What you will do →
Produce an exact copy of the lines from the line containing "LAS Bogastvo podeželja" through the last line of the entries below, and only those lines.

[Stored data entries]

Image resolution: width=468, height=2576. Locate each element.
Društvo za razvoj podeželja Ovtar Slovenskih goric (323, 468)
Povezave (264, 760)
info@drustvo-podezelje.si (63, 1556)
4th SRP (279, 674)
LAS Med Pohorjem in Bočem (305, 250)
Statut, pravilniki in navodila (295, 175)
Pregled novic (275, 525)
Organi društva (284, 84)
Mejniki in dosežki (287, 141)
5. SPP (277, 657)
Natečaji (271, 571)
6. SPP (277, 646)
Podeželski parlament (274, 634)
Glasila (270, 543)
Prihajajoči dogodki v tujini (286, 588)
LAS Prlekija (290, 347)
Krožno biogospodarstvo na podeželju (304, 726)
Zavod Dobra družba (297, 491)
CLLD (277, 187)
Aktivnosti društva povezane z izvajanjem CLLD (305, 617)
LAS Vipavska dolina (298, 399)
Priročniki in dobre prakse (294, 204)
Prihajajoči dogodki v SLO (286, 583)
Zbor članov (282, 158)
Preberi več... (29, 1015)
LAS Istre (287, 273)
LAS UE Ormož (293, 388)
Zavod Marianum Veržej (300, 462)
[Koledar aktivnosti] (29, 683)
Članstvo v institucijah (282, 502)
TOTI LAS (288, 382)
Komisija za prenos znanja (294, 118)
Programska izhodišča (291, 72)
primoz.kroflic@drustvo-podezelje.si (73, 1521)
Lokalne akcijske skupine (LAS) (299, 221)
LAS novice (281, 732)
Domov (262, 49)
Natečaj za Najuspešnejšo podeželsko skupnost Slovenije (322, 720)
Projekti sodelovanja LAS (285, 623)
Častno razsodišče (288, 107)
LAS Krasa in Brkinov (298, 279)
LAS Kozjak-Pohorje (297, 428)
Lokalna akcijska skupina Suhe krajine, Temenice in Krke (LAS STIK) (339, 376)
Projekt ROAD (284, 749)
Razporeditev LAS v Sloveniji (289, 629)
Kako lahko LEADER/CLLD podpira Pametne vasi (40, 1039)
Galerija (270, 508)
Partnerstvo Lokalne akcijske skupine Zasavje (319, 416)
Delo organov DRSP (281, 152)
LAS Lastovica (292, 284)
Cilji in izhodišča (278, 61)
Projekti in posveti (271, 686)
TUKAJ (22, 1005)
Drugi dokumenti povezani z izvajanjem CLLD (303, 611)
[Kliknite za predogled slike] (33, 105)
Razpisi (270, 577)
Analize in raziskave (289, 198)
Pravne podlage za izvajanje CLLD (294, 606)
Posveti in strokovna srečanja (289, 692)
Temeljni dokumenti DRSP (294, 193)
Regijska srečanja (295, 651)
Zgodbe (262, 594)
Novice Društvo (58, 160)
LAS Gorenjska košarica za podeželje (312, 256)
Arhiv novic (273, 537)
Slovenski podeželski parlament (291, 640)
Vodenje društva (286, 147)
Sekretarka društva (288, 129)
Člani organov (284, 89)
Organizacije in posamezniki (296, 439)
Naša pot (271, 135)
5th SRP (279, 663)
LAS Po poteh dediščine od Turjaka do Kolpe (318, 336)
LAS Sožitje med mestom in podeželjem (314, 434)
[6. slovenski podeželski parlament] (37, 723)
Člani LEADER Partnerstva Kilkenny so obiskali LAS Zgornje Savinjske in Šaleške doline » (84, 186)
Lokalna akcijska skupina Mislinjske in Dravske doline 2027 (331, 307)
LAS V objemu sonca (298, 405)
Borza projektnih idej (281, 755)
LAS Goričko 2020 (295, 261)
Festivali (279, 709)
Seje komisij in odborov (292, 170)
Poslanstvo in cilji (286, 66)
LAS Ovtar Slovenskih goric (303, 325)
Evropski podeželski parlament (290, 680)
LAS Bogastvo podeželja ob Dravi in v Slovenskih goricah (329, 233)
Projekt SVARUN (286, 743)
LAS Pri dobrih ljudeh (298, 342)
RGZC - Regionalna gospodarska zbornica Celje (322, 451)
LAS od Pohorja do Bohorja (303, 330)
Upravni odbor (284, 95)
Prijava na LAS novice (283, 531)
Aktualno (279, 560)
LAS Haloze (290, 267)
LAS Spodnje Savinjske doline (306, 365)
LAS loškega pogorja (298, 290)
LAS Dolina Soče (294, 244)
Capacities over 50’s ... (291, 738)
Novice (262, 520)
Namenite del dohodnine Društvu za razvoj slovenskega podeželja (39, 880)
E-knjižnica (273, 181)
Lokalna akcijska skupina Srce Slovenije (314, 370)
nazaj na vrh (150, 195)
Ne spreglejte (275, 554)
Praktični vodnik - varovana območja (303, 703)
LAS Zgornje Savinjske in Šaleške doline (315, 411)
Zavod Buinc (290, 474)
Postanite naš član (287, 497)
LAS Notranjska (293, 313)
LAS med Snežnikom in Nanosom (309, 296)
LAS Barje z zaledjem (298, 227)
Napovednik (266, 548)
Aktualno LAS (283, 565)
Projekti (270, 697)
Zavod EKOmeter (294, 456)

Answer space →
LAS Bogastvo podeželja ob Dravi in v Slovenskih goricah (329, 233)
Projekt SVARUN (286, 743)
LAS Pri dobrih ljudeh (298, 342)
RGZC - Regionalna gospodarska zbornica Celje (322, 451)
LAS od Pohorja do Bohorja (303, 330)
Upravni odbor (284, 95)
Prijava na LAS novice (283, 531)
Aktualno (279, 560)
LAS Haloze (290, 267)
LAS Spodnje Savinjske doline (306, 365)
LAS loškega pogorja (298, 290)
LAS Dolina Soče (294, 244)
Capacities over 50’s ... (291, 738)
Novice (262, 520)
Namenite del dohodnine Društvu za razvoj slovenskega podeželja (39, 880)
E-knjižnica (273, 181)
Lokalna akcijska skupina Srce Slovenije (314, 370)
nazaj na vrh (150, 195)
Ne spreglejte (275, 554)
Praktični vodnik - varovana območja (303, 703)
LAS Zgornje Savinjske in Šaleške doline (315, 411)
Zavod Buinc (290, 474)
Postanite naš član (287, 497)
LAS Notranjska (293, 313)
LAS med Snežnikom in Nanosom (309, 296)
LAS Barje z zaledjem (298, 227)
Napovednik (266, 548)
Aktualno LAS (283, 565)
Projekti (270, 697)
Zavod EKOmeter (294, 456)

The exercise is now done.